Con la inflación alrededor del 4.5% a 4.8% y un crecimiento económico esperado de solo 1.9%, se enfrenta a una pérdida del poder adquisitivo, donde "la inflación se va por el elevador y los salarios por las escaleras".
Esto, dice, refleja un estancamiento económico provocado por la incertidumbre política y económica, exacerbado por el hecho de que México no controla su tasa de interés, sino que depende de las decisiones tomadas en EE.UU.
La experta también señala el papel de las remesas, indicando que estas son un claro reflejo de la migración, no solo desde Venezuela, Cuba y Colombia, sino también desde México.
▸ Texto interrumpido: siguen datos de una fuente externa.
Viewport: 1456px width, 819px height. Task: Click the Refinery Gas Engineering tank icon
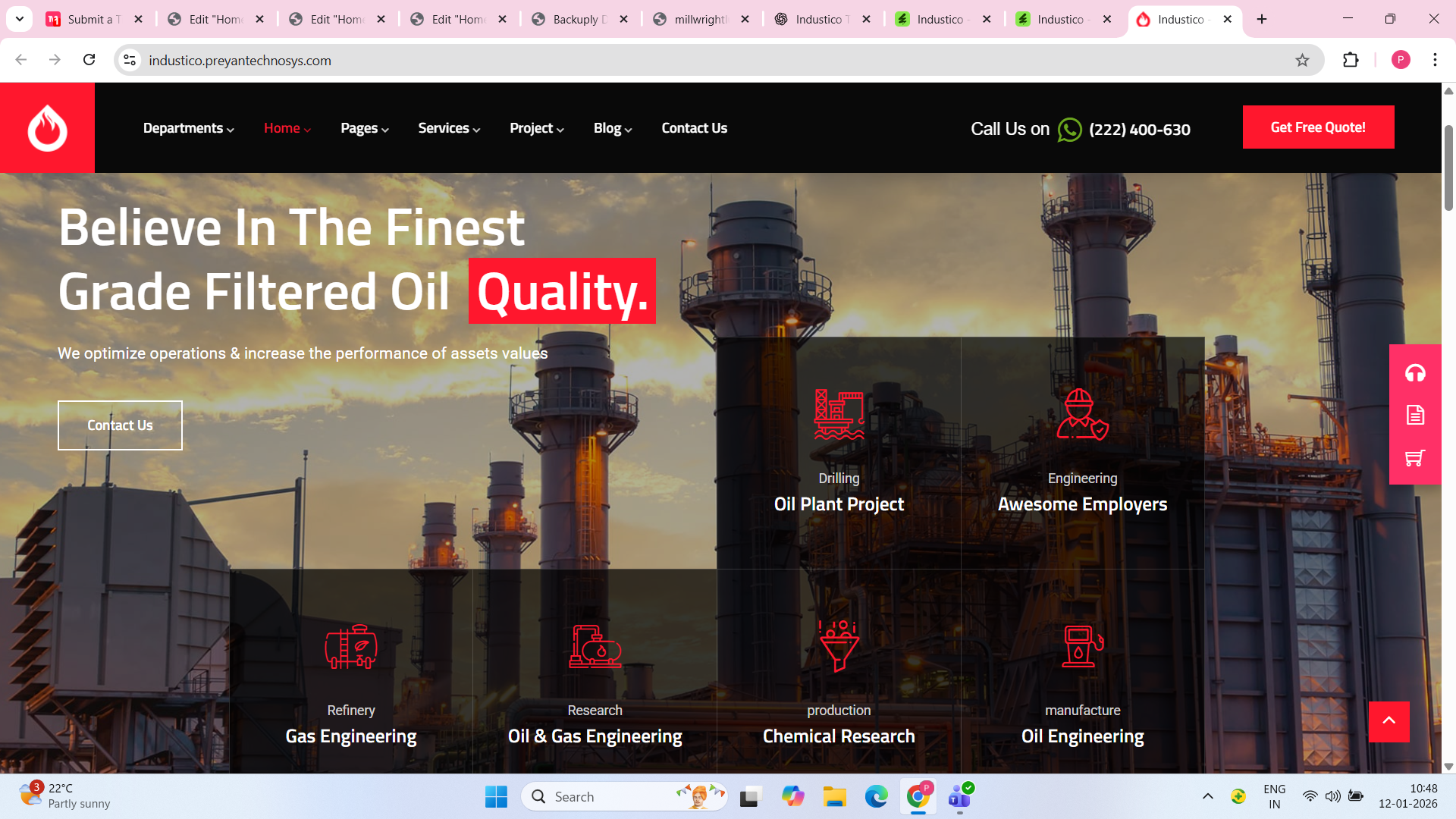(x=351, y=647)
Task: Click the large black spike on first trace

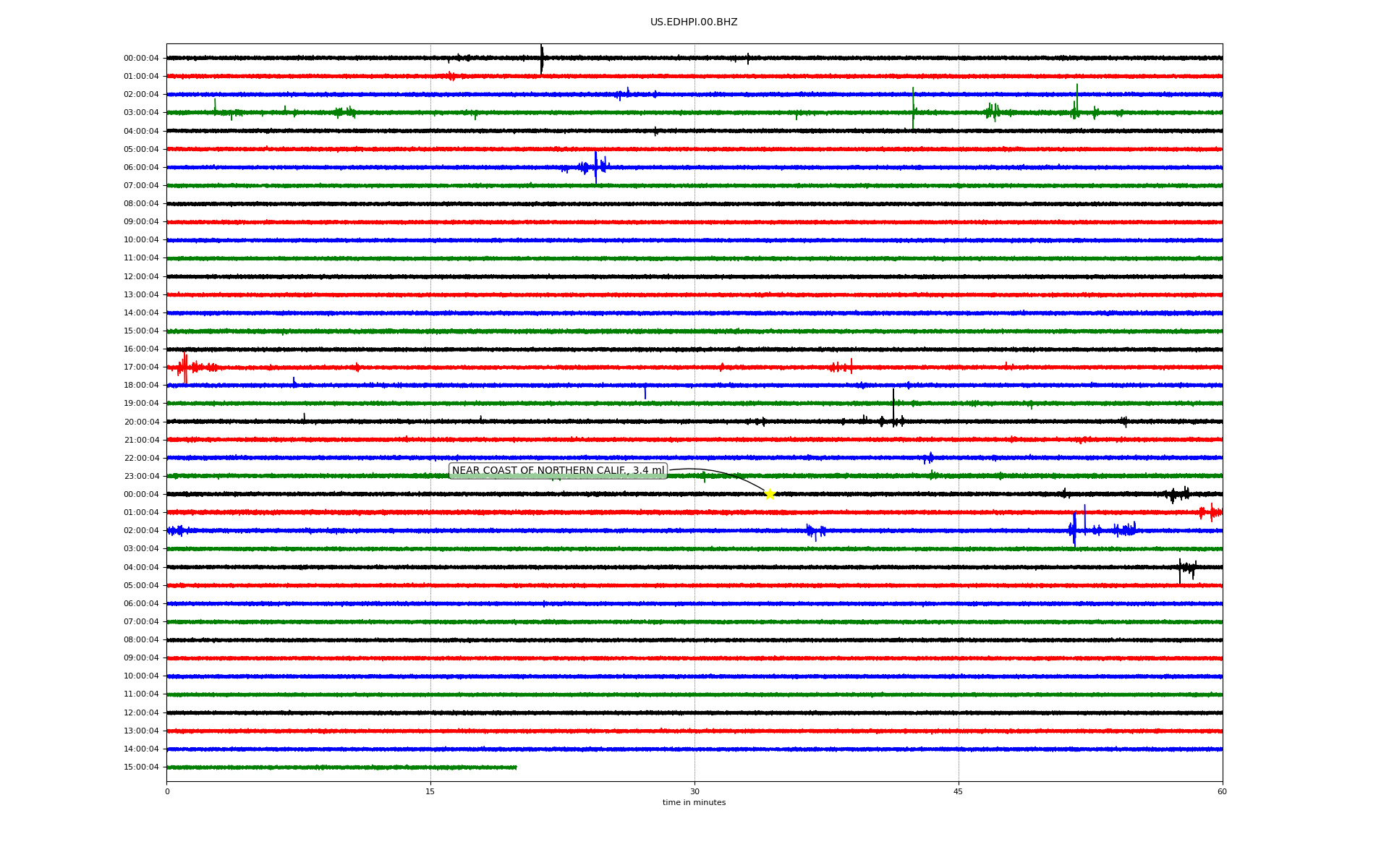Action: point(541,58)
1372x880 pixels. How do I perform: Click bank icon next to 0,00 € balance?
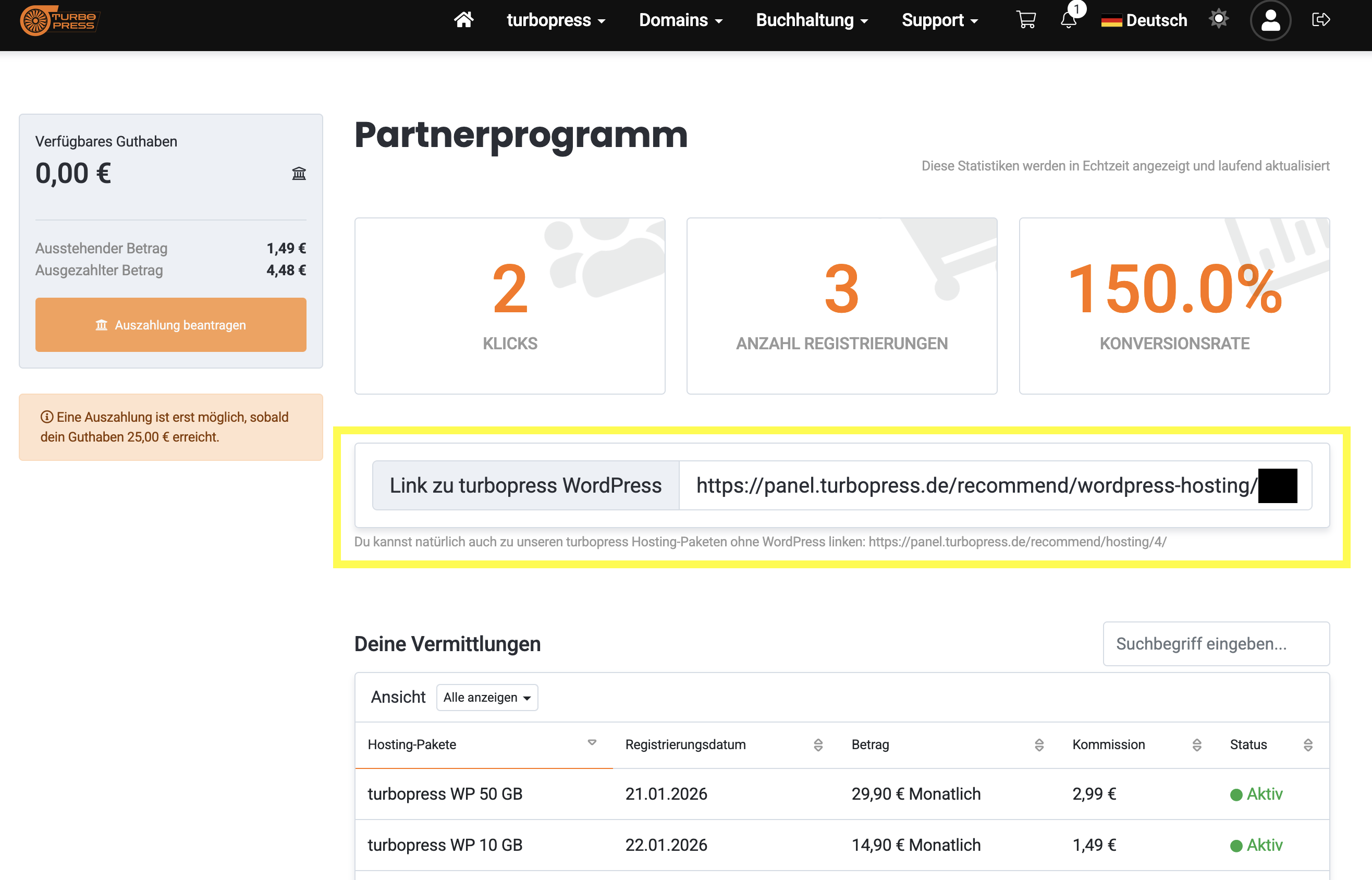pos(299,173)
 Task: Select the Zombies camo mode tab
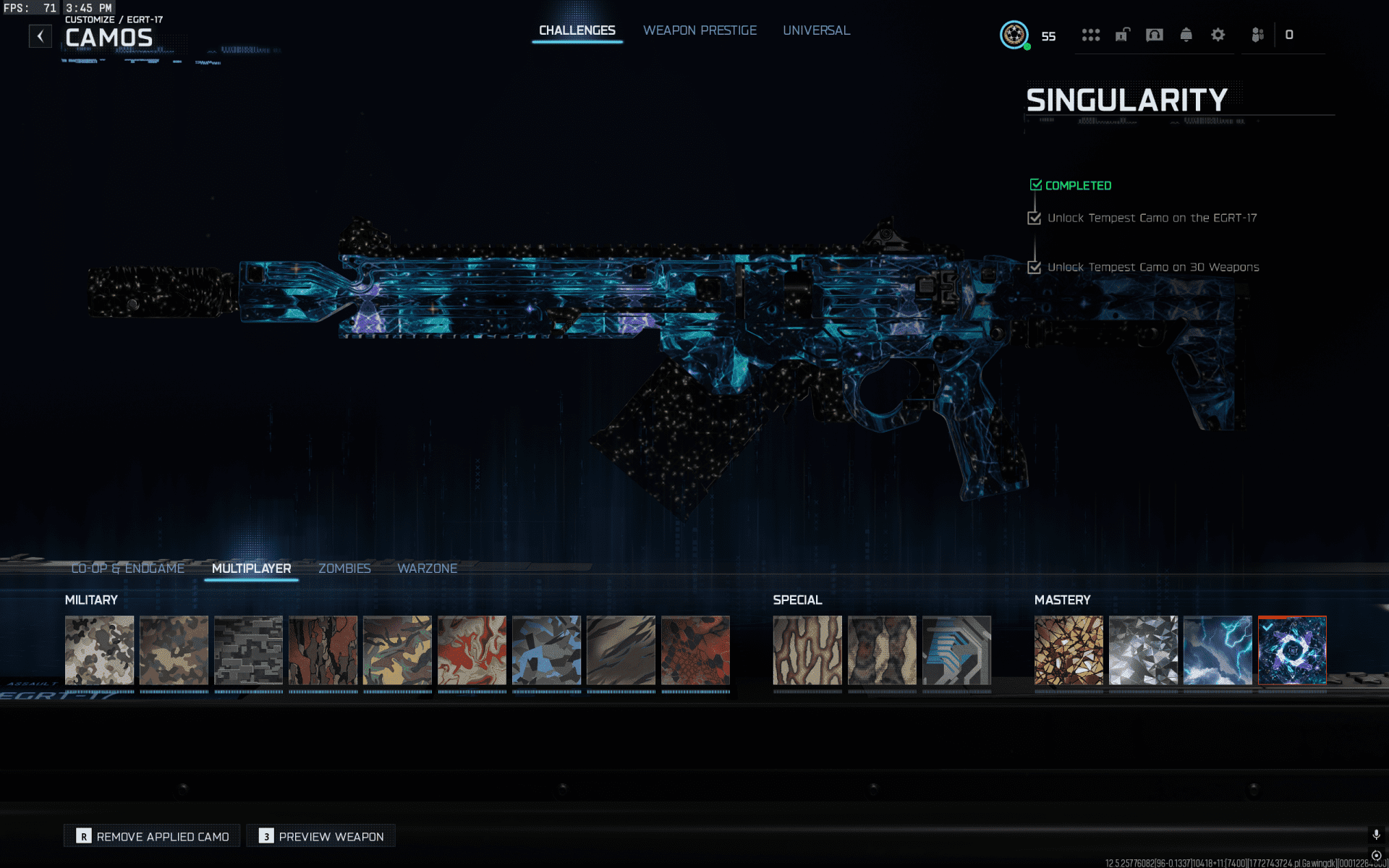coord(344,569)
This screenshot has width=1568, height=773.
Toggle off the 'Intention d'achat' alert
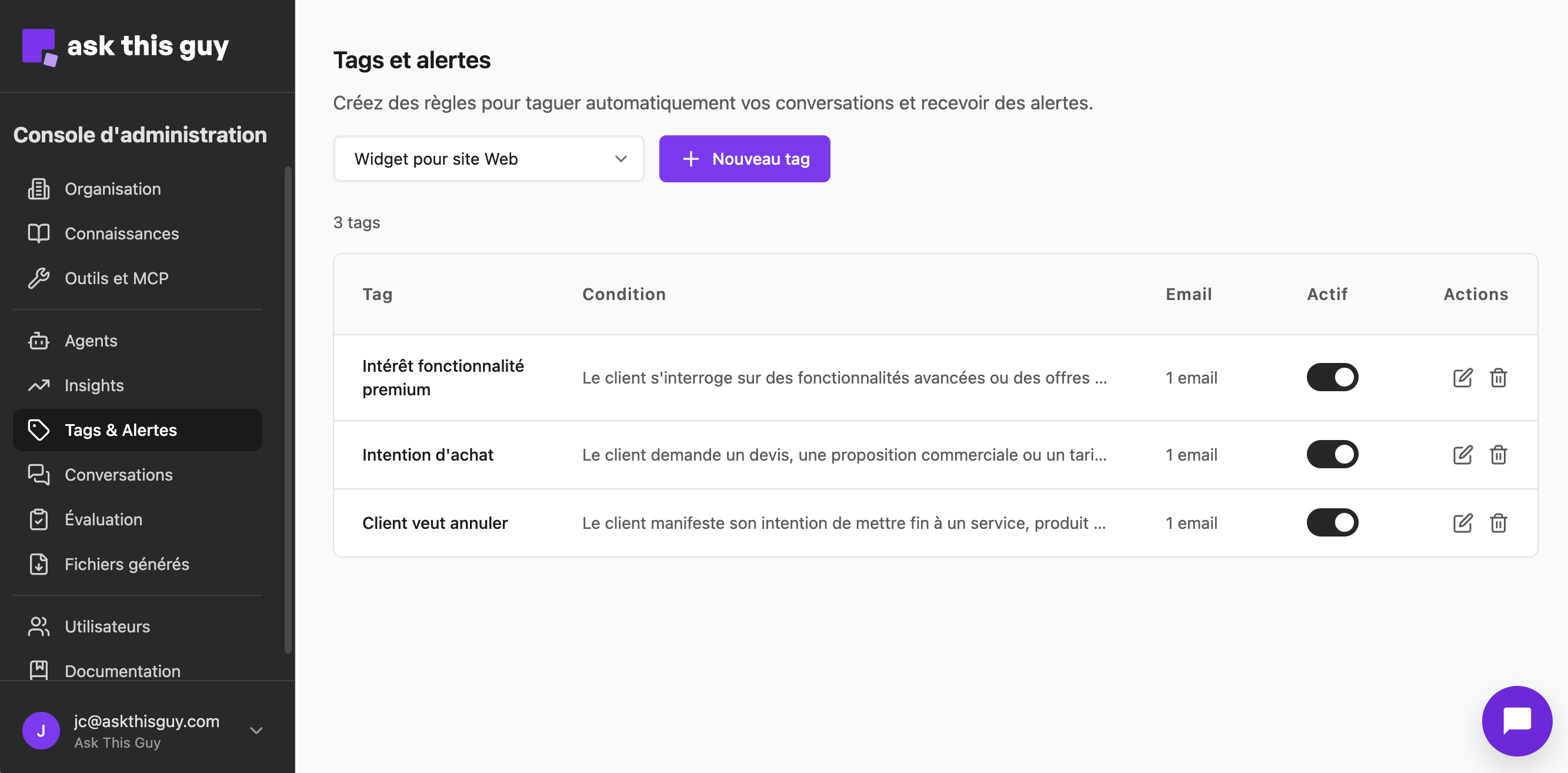(1333, 454)

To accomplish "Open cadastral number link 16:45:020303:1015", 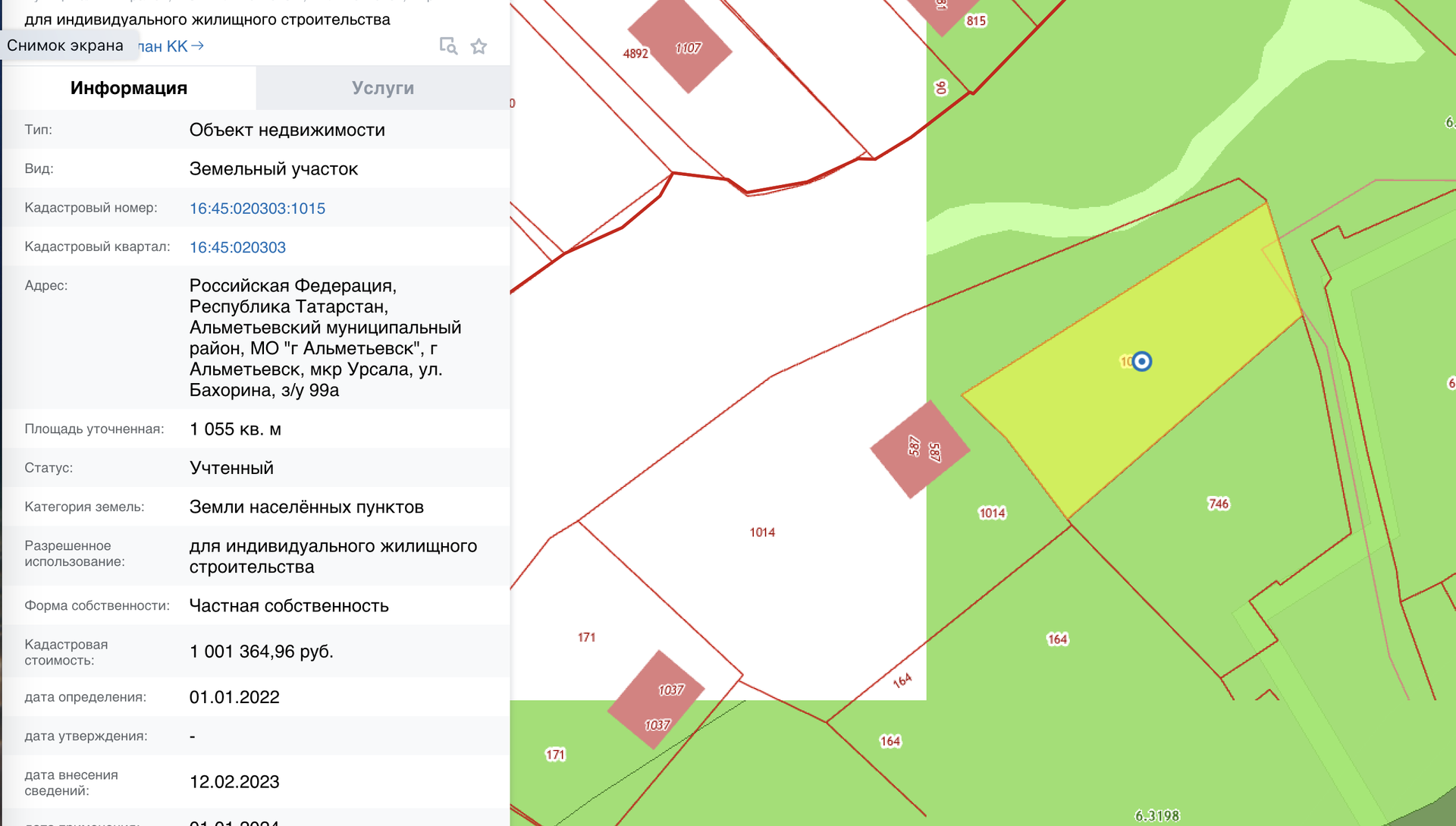I will [257, 209].
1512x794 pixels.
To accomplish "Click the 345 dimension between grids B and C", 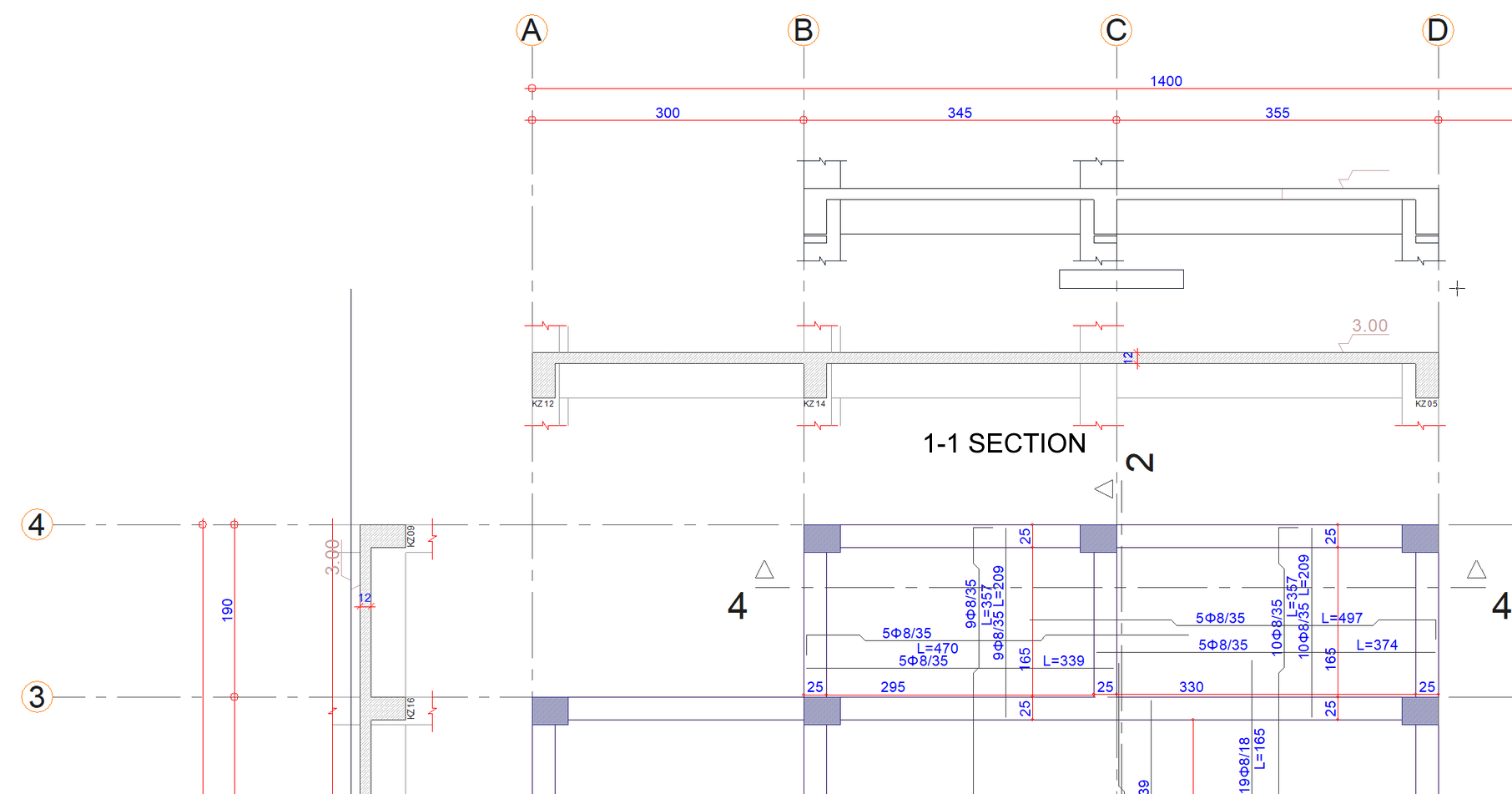I will (960, 113).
Este éxodo, según Ramos Soto, se debe a las decisiones políticas actuales que, aunque intentan mitigar la pobreza con ayudas económicas, están contribuyendo a la inflación debido al incremento en la circulación de dinero sin un aumento proporcional en la producción de bienes y servicios.
Ramos Soto enfatiza que México ahora depende en gran medida de las importaciones, como el maíz y el arroz, lo que contrasta con su historia de ser un exportador de materias primas.
Esto, combinado con una disminución en las actividades primarias e industriales, plantea un escenario preocupante donde solo el sector terciario, especialmente el turismo, muestra dinamismo. Sin embargo, la economista advierte que este dinamismo proviene del sector informal, lo que no genera empleos formales y estables.
Sobre el programa "Mi Primera Chamba", Ramos Soto criticó que, aunque ofrece empleo a jóvenes, estos empleos suelen estar mal remunerados, lo que lleva a una situación donde se reduce la pobreza extrema, pero aumenta la pobreza económica. Además, la economista expresa su preocupación por el abandono del campo, señalando que muchos beneficiarios de programas sociales han dejado de producir, lo que afecta la productividad agrícola y, en última instancia, la autosuficiencia alimentaria del país.
En relación con el regreso a clases, Ramos Soto subraya los retos económicos para las familias, mencionando que muchos hogares están optando por productos importados, principalmente chinos, debido a su menor costo, aunque su calidad sea inferior. Además, destaca un preocupante aumento en la deserción escolar, especialmente entre los niños que deben incorporarse al mercado laboral para apoyar a sus familias.
Finalmente, la economista ofrece recomendaciones para enfrentar este difícil panorama económico, sugiriendo a las familias que planifiquen cuidadosamente sus gastos, priorizando las necesidades básicas sobre los satisfactores. También resalta la importancia de reciclar materiales escolares y aprovechar los programas de apoyo gubernamental.
Ramos Soto concluye con una reflexión sobre la economía mexicana, destacando que, aunque algunos indicadores sugieren una leve recuperación, esto no se traduce en un verdadero crecimiento económico, ya que el aparato productivo no es capaz de generar los empleos necesarios ni de satisfacer las necesidades básicas de la población.